Maria José Rocha Lima
Defrontei-me, nas redes sociais, com as costumeiras discussões sobre as pessoas capturadas pelas ideias do mal, ponerologizadas. “Poneros” significa, em grego, o mal, cujo estudo é feito pela Ponerologia. Vi que o amigo delegado Wisllei Salomão, no Facebook, parecia compartilhar as mesmas perplexidades que eu, e me determinei a conversar sobre a questão.

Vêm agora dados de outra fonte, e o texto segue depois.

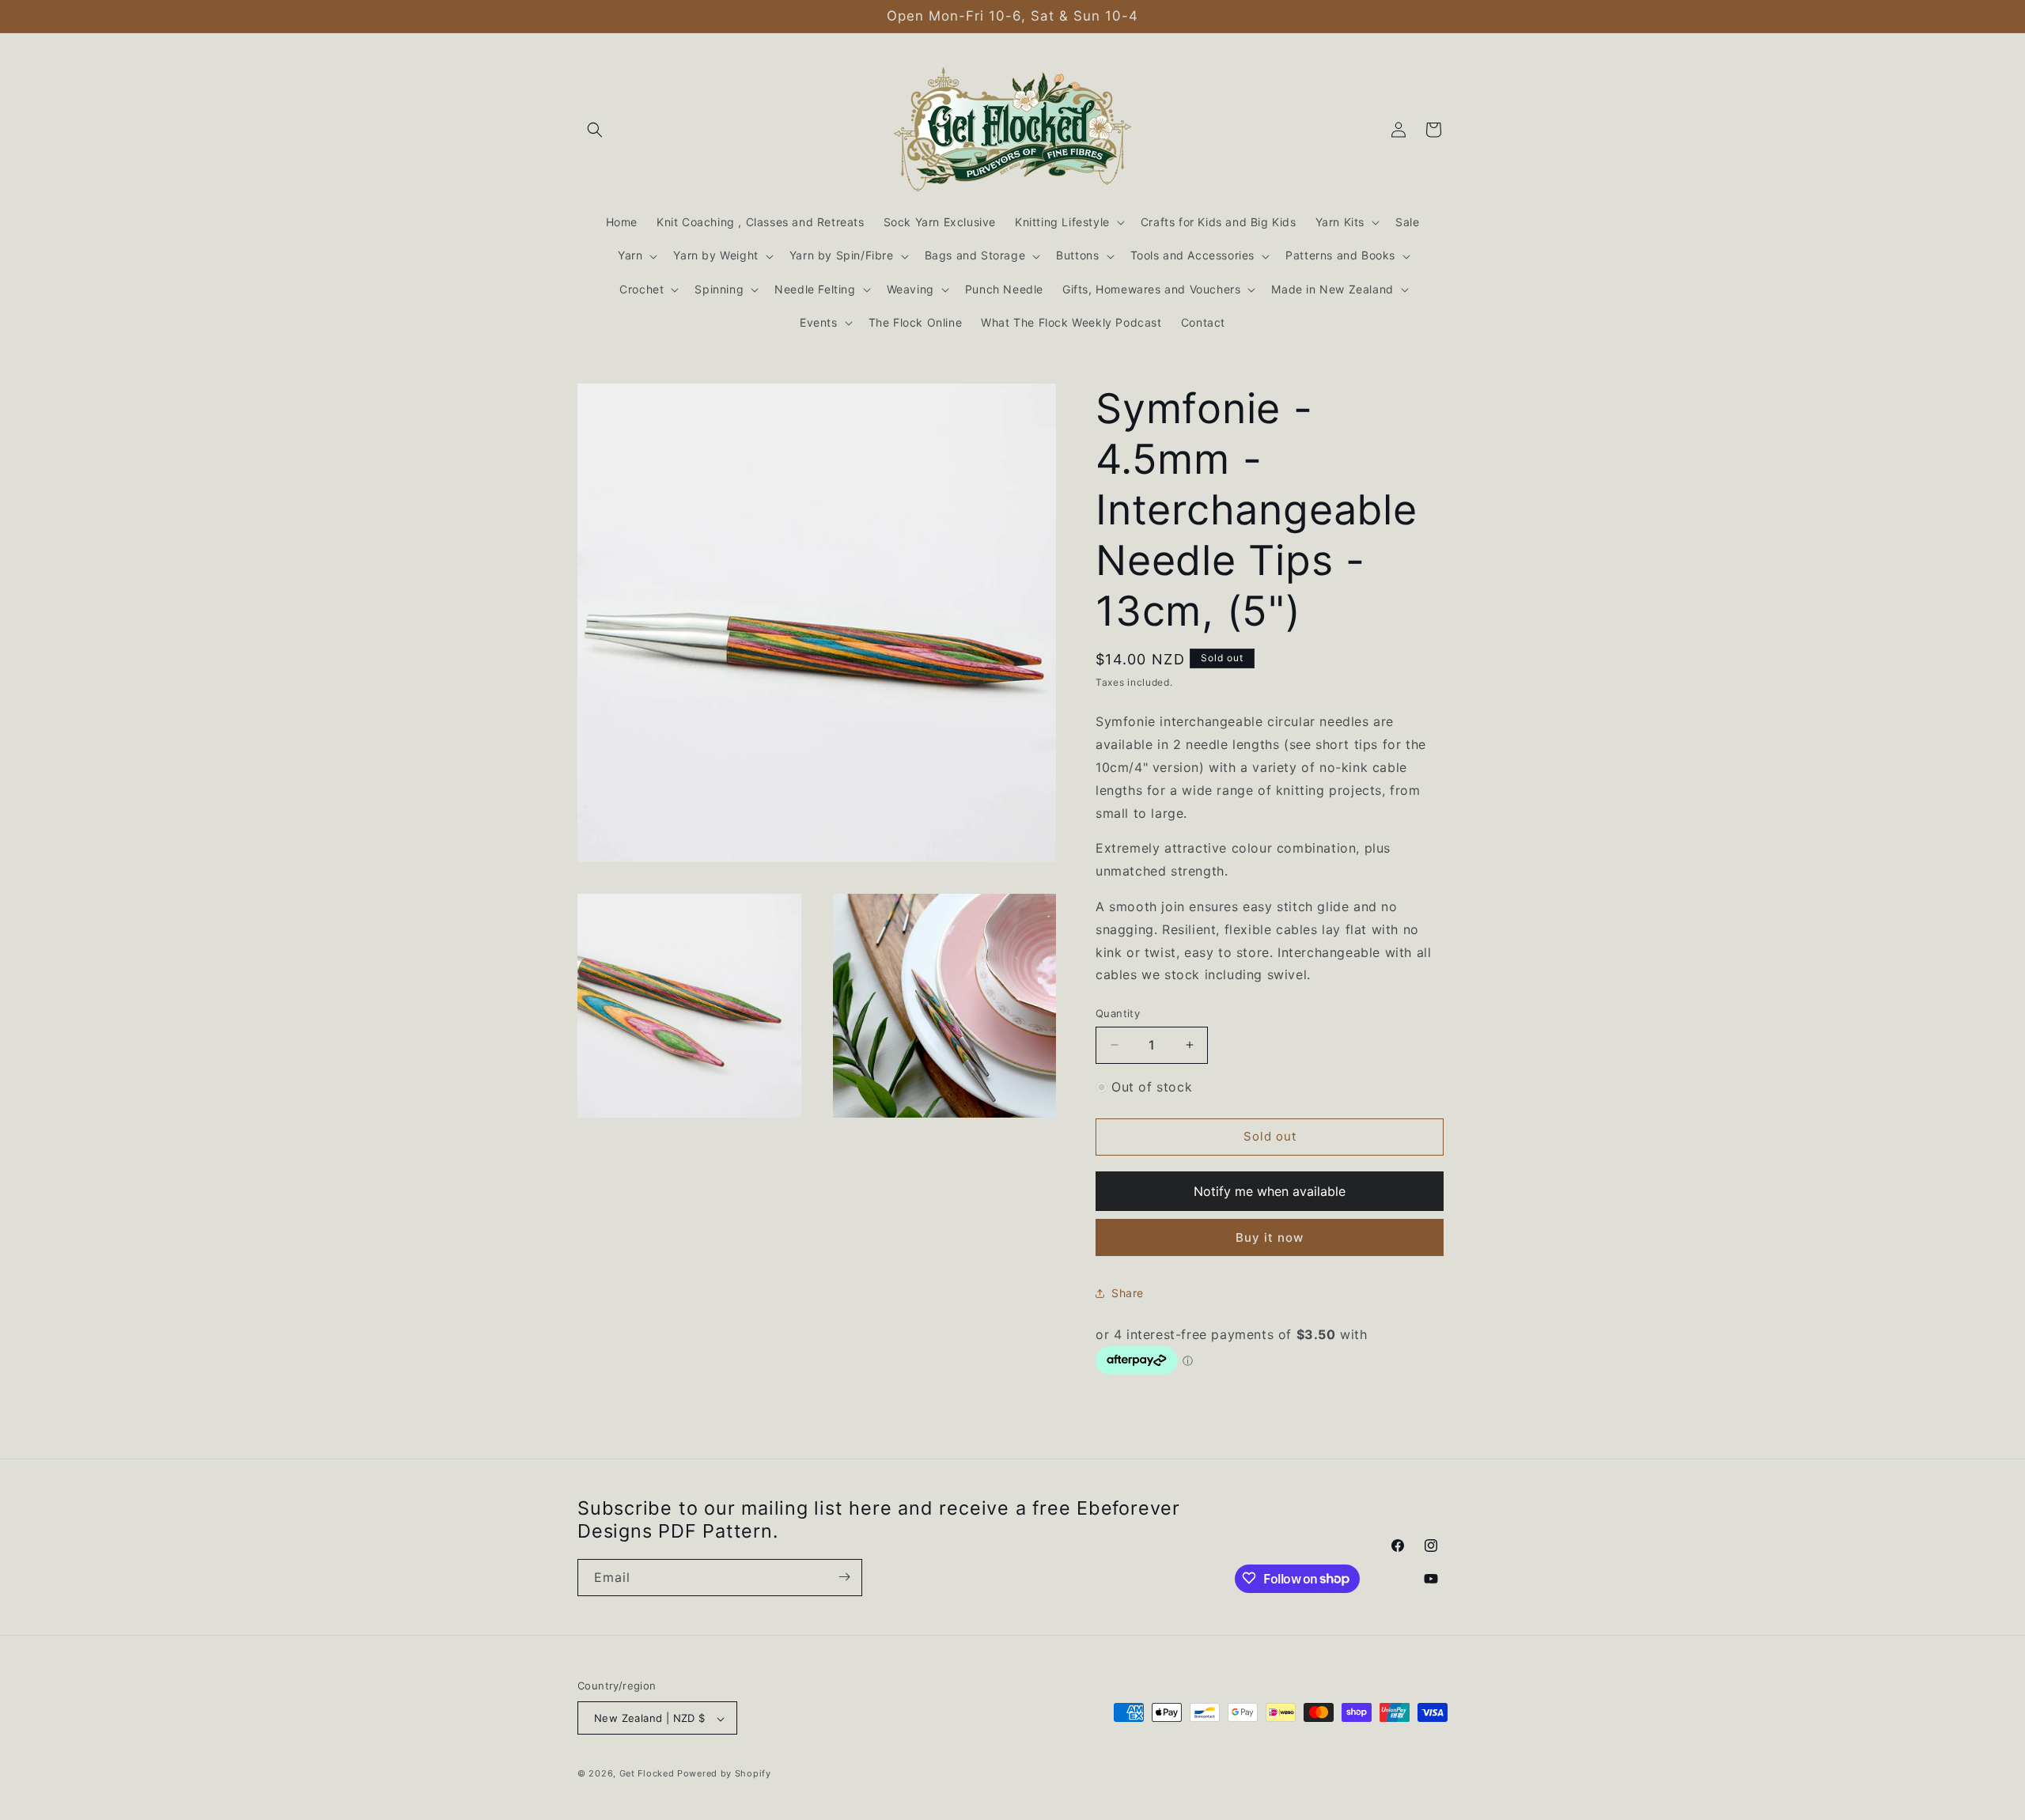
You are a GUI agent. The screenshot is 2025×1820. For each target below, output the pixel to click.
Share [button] (1127, 1293)
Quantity (1118, 1013)
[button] (594, 129)
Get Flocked (647, 1774)
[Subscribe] (844, 1576)
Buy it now (1270, 1237)
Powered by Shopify (724, 1774)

Essa era uma questão, meio tabu, que muito me inquietava, pois desde os 12 anos de idade havia me associado às organizações de esquerda. Primeiro, no curso ginasial, ingressei na luta contra a Lei Orgânica do Ensino, estimulada pela minha mãe Dona Terezinha, meio canhotinha, admiradora de Fidel; depois fui influenciada pelo Movimento pela Emancipação Proletária – MEP -; na universidade, fui recrutada pelo PCdoB e, por último, ingressei no PT, entre tapas e beijos. Por ser um partido com o qual tinha muitos embates ideológicos e na área sindical, nunca houve entre nós uma relação de total confiança. Mas o PT foi a alternativa que me restou, depois de divergências com os comunistas. Confesso que não é fácil romper com essas ideias e organizações. É tão e mais difícil do que concluir um processo de divórcio litigioso, com alguém ameaçador, depois de décadas de casada e com filhos. No partido, em lugar dos filhos, há“os comparsas”, como diz em tom de brincadeira e para me chatear a amiga Iara Bernardi, vereadora do PT em Sorocaba e ex–deputada federal.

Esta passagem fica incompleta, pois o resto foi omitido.